In the atmosphere, it is changed chemically to sulphate, which in turn becomes the seeds of clouds.
Solid organic matter from large collections of phytoplankton blooms can also help with cloud formation.
This blooming ocean can give rise to a specky scum, from which tiny bubbles get lofted into the air by the churn of the sea.
Water vapour condenses around them, tiny droplets form and the fluffy billows of the sky emerge.
So what does this ocean-coloured scene have to do with a warming planet?
Well, researchers say that the type of clouds produced from sea gas and plankton particles, especially in the Southern Ocean, are not your common or garden cumulus.
Clouds reflect sunlight back into space depending on the size of the droplets and the amount of liquid suspended in them.

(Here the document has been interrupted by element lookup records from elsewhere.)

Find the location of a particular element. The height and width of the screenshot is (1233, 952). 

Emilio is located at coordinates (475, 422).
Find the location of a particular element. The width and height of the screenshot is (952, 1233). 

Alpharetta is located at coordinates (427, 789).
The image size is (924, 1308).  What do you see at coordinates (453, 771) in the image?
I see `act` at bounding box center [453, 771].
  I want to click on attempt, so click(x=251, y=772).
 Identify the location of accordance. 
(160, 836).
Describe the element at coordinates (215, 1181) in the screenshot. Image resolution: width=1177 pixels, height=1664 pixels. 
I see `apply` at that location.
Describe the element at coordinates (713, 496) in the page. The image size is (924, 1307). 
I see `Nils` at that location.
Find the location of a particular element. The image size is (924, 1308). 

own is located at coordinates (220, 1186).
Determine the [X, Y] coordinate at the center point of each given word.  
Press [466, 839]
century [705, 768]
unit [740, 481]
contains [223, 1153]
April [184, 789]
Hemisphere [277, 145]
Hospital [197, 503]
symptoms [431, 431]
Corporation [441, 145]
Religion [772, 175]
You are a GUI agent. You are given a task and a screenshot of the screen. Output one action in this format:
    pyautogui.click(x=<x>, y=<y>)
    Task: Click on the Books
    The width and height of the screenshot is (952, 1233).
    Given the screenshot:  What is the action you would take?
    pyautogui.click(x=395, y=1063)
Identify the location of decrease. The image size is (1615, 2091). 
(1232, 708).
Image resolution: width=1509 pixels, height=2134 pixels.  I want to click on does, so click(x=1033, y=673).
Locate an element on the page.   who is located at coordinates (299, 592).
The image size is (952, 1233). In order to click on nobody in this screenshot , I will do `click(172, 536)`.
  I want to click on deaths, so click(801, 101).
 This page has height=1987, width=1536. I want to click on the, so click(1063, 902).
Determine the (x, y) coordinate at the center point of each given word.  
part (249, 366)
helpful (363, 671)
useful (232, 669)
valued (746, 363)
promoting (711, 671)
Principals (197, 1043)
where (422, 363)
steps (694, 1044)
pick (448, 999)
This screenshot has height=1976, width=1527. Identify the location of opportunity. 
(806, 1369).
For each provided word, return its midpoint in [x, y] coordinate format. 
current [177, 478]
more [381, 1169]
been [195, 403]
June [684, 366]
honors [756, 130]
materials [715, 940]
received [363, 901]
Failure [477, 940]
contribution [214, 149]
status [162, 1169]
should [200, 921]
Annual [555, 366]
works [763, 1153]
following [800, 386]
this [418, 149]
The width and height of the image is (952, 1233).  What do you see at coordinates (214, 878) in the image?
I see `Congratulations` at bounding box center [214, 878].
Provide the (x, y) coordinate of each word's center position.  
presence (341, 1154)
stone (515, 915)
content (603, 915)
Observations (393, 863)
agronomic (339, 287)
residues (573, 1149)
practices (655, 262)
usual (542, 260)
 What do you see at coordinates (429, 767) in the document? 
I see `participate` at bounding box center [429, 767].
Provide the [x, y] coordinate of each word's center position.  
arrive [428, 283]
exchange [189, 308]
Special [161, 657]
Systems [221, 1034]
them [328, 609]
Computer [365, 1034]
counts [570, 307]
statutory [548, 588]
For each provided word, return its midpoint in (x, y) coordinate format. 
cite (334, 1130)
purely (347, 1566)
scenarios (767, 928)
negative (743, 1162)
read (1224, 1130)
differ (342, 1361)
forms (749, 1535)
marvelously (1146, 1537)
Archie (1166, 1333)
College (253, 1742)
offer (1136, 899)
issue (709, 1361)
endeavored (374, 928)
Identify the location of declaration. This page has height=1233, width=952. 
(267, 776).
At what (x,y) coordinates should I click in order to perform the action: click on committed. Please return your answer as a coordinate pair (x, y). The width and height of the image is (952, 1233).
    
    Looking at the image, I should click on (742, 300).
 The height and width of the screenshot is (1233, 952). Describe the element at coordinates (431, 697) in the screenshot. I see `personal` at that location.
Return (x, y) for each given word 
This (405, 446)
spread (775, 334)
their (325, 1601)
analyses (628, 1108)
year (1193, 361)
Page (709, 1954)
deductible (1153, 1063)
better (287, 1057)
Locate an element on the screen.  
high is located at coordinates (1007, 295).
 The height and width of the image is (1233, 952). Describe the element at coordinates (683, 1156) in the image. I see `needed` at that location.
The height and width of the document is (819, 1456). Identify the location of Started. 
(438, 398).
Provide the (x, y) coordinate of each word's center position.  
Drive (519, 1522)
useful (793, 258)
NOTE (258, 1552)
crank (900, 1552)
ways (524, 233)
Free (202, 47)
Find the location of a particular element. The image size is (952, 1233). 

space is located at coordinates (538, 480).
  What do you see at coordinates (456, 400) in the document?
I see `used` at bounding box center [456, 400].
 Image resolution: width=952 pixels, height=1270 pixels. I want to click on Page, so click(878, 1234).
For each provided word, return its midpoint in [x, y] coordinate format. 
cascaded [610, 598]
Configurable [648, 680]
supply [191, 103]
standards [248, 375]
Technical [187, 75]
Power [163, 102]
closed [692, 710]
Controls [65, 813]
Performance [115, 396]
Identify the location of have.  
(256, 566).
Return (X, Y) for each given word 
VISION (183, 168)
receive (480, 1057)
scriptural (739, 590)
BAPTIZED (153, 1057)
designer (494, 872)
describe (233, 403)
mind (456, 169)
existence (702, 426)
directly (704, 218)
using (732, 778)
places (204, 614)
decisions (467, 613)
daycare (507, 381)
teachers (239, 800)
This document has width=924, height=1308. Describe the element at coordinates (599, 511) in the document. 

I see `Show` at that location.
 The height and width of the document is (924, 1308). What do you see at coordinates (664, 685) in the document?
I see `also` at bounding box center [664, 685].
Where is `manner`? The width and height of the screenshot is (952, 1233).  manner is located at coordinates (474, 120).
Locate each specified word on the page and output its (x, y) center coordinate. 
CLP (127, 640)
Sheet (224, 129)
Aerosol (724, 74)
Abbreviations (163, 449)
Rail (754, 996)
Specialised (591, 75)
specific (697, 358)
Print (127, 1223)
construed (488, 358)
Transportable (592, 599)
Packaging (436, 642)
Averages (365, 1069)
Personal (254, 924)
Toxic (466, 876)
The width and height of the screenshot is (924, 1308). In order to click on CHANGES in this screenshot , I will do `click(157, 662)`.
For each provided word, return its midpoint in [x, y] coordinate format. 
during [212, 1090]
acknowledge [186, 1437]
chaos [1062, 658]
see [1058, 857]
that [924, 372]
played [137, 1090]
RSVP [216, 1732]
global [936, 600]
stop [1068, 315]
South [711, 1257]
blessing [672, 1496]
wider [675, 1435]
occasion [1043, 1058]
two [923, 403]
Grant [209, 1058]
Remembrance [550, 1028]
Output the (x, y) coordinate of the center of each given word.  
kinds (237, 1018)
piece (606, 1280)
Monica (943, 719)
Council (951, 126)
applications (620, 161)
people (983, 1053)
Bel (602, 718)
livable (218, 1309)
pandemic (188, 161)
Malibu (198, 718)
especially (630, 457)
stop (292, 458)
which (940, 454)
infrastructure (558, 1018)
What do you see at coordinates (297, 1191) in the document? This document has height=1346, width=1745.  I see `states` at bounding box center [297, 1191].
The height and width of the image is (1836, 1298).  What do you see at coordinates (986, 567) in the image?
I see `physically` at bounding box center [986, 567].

The more liquid that is suspended in the cloud, the brighter and more reflective they are - swotty philosophers of the skies!
The experts have long understood that in winter, when seas are stormy and the spray is flying, there will be more of these types of droplets and thus more sun bounced back into space.
In the balmy, calm of summer at sea they expected the clouds to be far less reflective.
They were astonished to discover that, in the Southern Ocean, this was not the case at all.
In fact they concluded that the plankton particle effect was strongest in the warmer months - on average they found that ocean life doubled the number of droplets in summer.
"The amount of sunlight that's reflected by those clouds in this region is about 125 watts per metre squared," said co-author Dr Susannah Burrows, from the US Department of Energy's Pacific Northwest National Laboratory.
"What we're finding is evidence for a change in that reflectivity of 10 watts per metre squared, that would be attributed to the phytoplankton - so about 8% of the reflection of sunlight on those clouds."
"It is quite a bit!" she said.
Brightening the clouds
So can this new understanding of the role of sea smells and clouds make a difference to global warming?
Well, yes, say the researchers but not necessarily in the ways you might think.
The scientists are excited about the findings because for the first time it gives them a clue about the total number of aerosols that are up in the air over the Southern Ocean.
But could this new understanding give a boost to ideas about geo-engineering our way out of warming hell?
In recent years a number of researchers have suggested that brightening the clouds could be a low-impact way of cooling the planet.
Does this Southern Ocean research make this a more feasible prospect?
"In principle it is possible to strongly modify and brighten marine clouds by injecting particles into the marine atmosphere," says Dr Burrows.
"But I think whether or not that's a good idea is really a political question that needs to be discussed within society."
Something to mull over while lying on the beach with the sea air in your nostrils.